ARGENTINA: COALIZÃO DE KIRCHNER OBTÉM MAIORIA NO LEGISLATIVO, MAS PERDE NOS PRINCIPAIS DISTRITOS




Cristina Kirchner teve sua popularidade avaliada nas urnas neste domingo (Foto; Agência EFE/Opera Mundi)
Nas primárias para as eleições legislativas de outubro, o kirchnerismo mostra força no país, mas é derrotado em tradicionais redutos, como no distrito (estado) de Buenos Aires e na capital

Do Opera Mundi, de 12/08/2013

A presidente Cristina Kirchner e sua coalizão, FPV (Frente para Vitória), conquistaram a maioria dos votos na Argentina nas eleições primárias para o Legislativo. O resultado divulgado na noite deste domingo (11/08) aponta para uma vitória governista em todo o país. No entanto, o kirchnerismo foi derrotado nos principais distritos argentinos - o maior revés foi na província de Buenos Aires.

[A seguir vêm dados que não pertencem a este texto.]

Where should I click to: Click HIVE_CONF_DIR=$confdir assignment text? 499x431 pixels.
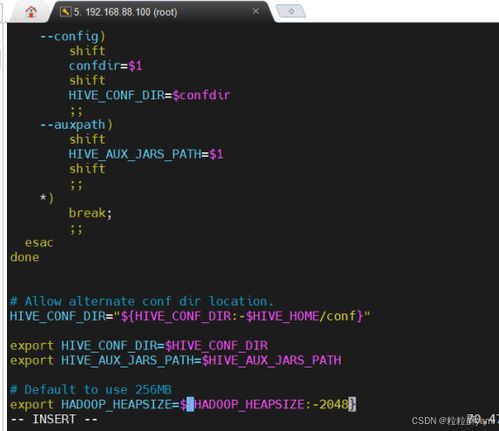149,95
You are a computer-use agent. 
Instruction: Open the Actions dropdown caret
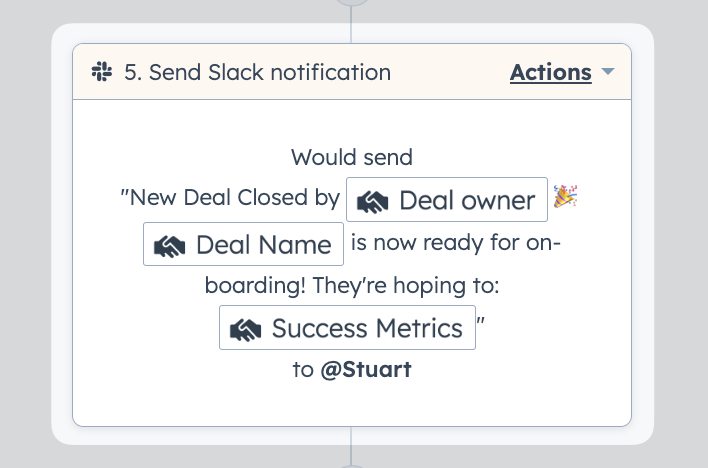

A apuração preliminar, com 90,3% dos votos para deputados contabilizados, revela que o FPV obteve 26% dos votos, seguido pela frente opositora Frente Renovadora, com 8,24%. A Frente Progressista Cívico e Social obteve no total  7,59% dos votos. Na votação de pré-candidatos ao Senado, com 88,34% dos votos apurados, a FPV conseguiu 26,72% dos votos, seguida pela Frente Unen, com 11,86%, e pela Unión-Pro, com 11,67%.

O melhor resultado oposicionista, na província (estado) de Buenos Aires, teve 81,7% dos votos apurados. Sergio Massa, da Frente Renovadora, teve 34,7% das preferências, enquanto o candidato kirchnerista Martin Insaurralde conseguiu 29,3%.

Além de principal centro econômico e político, a província de Buenos Aires concentra 37,3% dos eleitores e tem 35 cadeiras de deputados. Cristina também perdeu em sua província, Santa Cruz, governada há anos pelo kirchnerismo. A lista de oposição da União Cívica Radical foi declarada vencedora com 70% da apuração concluída. Os resultados prévios também apontaram derrota da coalizão governista em Córdoba, Mendoza e Santa Fé.

Nas primárias, com voto obrigatório, os argentinos decidem quais serão os candidatos ao Senado e à Câmara para as eleições de outubro. Os partidos que não alcançarem o mínimo de 1,5% de votos ficam impedidos de participar. A eleição de outubro será decisiva para os dois próximos anos de governo de Cristina Kirchner. Sem maioria na Câmara, a oposição pretende barrar as reformas progressistas adotadas nos últimos anos na Argentina.


Cerca de 30,5 milhões de argentinos estavam registrados para a votação nas primárias. Nelas são definidos os candidatos que poderão concorrer à próxima eleição legislativa, em 27 de outubro, quando serão renovados 24 assentos no Senado e 127 na Câmara dos Deputados.